2. **Critical Threshold:** The jump from 70% to 90% accuracy between 256 and 512 tokens is the single largest improvement shown, suggesting a critical computational threshold for solving GSM8k problems effectively.
3. **Performance Ceiling:** The model approaches a performance ceiling near 96.5% accuracy. The "Unconstrained" setting, using an average of 1388 tokens, achieves this near-maximum performance.
4. **Annotation Interpretation:** The negative percentage annotations (e.g., -40.2%) are counterintuitive for an increasing accuracy line. They most likely represent the **percentage reduction in the error rate** (100% - Accuracy) from one point to the next, not the change in accuracy itself. For example, moving from 60% to 70% accuracy reduces the error rate from 40% to 30%, a 25% relative reduction. The "-40.2%" may be calculated differently or refer to another metric.
### Interpretation
This chart provides a clear cost-benefit analysis for inference computation. It demonstrates that for the GSM8k math reasoning benchmark, allowing a model more tokens (i.e., more time to "think" or generate intermediate steps) directly translates to higher accuracy. However, the relationship is non-linear.

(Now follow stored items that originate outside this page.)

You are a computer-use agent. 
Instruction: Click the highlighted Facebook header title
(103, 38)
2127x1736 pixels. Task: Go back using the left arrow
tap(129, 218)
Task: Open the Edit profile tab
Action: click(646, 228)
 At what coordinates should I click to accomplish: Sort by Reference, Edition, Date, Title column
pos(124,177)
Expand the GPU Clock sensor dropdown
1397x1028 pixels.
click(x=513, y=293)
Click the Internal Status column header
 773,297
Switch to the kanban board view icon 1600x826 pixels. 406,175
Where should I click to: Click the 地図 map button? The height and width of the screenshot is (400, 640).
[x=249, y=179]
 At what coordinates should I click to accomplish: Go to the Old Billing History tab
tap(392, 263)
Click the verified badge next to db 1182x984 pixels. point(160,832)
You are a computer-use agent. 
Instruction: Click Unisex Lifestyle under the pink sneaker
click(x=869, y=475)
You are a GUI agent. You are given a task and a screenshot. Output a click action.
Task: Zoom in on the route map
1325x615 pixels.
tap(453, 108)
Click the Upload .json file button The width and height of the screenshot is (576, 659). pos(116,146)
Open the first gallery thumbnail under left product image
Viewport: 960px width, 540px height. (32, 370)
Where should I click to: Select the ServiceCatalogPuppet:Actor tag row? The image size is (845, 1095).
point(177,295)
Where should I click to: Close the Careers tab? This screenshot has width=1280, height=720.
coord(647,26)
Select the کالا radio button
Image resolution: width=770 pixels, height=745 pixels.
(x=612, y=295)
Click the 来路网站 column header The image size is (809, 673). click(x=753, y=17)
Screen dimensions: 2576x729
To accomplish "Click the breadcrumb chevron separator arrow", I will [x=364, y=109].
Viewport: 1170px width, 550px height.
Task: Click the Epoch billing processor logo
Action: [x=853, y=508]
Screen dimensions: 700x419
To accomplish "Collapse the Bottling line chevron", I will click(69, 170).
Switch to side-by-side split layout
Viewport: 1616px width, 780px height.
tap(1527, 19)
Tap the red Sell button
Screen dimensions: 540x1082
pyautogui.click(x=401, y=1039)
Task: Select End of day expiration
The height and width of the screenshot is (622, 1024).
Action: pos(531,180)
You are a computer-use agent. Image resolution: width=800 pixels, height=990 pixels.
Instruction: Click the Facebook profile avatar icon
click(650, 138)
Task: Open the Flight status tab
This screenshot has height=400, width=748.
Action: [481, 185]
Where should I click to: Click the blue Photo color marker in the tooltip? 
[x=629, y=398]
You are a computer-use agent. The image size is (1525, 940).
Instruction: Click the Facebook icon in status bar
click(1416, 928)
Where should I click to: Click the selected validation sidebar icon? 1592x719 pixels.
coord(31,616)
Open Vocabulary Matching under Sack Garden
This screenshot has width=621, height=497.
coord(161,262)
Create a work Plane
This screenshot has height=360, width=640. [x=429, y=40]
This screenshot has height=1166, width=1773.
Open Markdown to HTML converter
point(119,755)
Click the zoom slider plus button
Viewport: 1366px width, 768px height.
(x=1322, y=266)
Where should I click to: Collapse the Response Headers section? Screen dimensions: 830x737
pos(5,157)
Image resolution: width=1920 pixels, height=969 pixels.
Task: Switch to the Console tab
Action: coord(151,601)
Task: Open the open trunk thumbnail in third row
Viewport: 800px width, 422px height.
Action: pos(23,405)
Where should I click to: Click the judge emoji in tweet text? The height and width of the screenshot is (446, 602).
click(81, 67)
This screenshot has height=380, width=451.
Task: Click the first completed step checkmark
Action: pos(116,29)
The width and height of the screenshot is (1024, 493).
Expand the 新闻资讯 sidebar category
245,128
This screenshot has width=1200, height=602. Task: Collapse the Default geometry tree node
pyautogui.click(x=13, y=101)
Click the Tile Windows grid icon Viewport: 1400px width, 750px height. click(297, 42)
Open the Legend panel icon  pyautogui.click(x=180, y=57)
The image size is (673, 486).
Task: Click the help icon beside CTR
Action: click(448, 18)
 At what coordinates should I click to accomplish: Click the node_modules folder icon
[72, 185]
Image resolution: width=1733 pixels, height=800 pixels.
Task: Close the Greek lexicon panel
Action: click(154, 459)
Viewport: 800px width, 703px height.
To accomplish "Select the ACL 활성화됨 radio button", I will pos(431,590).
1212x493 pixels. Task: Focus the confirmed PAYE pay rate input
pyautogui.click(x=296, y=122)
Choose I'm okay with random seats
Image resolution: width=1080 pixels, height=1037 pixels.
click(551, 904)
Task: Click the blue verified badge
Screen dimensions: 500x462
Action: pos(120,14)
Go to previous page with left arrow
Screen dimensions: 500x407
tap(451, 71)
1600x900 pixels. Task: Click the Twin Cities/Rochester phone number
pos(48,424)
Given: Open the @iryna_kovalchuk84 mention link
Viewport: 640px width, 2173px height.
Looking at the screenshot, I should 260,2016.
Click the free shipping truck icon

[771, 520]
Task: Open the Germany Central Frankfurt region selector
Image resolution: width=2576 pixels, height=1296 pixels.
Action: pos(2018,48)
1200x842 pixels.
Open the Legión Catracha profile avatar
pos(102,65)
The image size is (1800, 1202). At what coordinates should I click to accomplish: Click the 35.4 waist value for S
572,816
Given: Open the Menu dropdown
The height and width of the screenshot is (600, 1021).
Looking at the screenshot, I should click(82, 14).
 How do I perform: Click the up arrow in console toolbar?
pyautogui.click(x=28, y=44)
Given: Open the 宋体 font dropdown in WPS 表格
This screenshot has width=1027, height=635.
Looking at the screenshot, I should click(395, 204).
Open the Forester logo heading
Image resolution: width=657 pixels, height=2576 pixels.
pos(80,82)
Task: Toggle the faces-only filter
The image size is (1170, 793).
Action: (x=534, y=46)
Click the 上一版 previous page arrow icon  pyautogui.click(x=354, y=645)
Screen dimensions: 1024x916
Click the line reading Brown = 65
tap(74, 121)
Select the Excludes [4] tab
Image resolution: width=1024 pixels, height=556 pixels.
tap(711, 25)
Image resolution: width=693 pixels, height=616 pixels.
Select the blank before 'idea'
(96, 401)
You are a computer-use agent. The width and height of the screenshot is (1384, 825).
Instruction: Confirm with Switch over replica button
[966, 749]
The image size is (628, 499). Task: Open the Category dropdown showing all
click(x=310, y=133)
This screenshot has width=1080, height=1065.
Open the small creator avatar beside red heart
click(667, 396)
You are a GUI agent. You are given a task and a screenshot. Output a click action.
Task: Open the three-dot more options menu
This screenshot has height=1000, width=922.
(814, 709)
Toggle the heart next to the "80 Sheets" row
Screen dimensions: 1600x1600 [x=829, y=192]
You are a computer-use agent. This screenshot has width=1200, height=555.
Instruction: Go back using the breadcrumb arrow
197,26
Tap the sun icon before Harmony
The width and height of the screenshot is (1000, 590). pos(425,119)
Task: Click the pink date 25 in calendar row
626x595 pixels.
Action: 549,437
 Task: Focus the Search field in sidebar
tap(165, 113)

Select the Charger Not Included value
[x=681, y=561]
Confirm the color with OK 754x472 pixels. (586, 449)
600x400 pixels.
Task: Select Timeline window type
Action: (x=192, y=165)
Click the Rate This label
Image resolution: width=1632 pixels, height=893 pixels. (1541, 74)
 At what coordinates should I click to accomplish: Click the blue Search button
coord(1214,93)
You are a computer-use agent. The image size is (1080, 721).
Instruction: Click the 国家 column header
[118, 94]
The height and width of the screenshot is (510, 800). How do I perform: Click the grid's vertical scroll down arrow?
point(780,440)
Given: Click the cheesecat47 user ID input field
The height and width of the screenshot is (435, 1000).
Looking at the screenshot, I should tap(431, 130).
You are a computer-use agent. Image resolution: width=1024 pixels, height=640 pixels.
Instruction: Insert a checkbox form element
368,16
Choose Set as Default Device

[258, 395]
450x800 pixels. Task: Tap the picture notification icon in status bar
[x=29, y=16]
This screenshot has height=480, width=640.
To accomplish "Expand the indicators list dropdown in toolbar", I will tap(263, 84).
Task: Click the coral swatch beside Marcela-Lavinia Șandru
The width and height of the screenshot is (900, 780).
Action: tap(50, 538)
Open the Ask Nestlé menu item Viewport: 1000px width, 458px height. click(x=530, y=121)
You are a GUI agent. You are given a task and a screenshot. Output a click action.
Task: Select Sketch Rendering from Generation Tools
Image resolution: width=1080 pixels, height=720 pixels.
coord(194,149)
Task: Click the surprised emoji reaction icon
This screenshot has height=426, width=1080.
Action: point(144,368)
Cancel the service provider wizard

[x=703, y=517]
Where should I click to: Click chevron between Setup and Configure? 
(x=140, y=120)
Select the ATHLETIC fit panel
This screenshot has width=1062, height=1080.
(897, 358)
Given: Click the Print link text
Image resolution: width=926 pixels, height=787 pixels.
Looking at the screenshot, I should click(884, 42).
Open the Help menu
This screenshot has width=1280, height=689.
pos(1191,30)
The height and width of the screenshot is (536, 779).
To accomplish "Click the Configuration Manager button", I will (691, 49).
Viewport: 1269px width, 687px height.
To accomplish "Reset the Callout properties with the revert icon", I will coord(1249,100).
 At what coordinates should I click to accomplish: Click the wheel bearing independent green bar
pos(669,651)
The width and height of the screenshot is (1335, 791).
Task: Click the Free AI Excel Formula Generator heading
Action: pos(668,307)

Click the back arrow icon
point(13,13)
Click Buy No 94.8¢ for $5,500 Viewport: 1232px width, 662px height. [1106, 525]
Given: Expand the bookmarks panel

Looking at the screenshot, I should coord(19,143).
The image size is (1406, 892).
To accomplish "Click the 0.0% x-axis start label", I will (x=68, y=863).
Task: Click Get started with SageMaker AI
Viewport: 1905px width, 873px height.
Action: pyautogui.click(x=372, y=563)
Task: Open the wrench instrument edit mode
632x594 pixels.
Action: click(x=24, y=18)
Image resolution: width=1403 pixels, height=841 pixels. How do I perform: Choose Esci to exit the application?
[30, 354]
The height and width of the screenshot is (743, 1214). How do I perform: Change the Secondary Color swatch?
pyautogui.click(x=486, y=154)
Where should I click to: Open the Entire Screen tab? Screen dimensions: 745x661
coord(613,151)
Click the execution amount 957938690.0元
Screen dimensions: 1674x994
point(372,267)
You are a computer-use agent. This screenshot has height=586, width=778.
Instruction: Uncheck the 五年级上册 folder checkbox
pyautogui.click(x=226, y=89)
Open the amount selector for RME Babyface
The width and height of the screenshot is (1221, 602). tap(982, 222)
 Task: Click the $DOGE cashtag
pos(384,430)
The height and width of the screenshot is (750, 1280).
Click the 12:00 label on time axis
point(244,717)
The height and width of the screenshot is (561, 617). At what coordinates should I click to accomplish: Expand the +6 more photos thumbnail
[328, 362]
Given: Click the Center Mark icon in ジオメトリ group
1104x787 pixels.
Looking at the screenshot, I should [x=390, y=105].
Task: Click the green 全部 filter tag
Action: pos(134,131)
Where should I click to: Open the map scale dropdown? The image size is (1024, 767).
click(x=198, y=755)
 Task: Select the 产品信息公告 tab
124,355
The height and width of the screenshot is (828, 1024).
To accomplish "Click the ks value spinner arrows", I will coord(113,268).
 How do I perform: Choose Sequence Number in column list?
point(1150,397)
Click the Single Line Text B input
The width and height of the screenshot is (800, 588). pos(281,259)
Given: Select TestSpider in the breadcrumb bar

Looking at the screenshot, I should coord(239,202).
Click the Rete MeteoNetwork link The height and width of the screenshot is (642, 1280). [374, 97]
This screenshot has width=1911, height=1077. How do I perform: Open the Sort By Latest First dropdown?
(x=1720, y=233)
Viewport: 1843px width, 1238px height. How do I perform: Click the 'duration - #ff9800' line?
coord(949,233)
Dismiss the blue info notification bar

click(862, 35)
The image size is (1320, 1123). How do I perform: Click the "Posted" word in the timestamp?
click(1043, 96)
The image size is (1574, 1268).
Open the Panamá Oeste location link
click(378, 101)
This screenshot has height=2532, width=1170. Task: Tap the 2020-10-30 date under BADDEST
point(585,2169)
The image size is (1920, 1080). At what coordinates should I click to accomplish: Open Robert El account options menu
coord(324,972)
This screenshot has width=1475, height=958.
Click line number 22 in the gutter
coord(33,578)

The data suggests a strategic insight: there is a "sweet spot" for efficiency. Enforcing a budget of around 512 tokens captures the vast majority of the potential accuracy (90%), while using the full unconstrained budget of ~1388 tokens only adds another 6.5 percentage points. For applications where computational cost or latency is a concern, a moderate token budget could provide excellent performance at a fraction of the cost. The chart essentially maps the trade-off between resource expenditure and model capability on a specific reasoning task.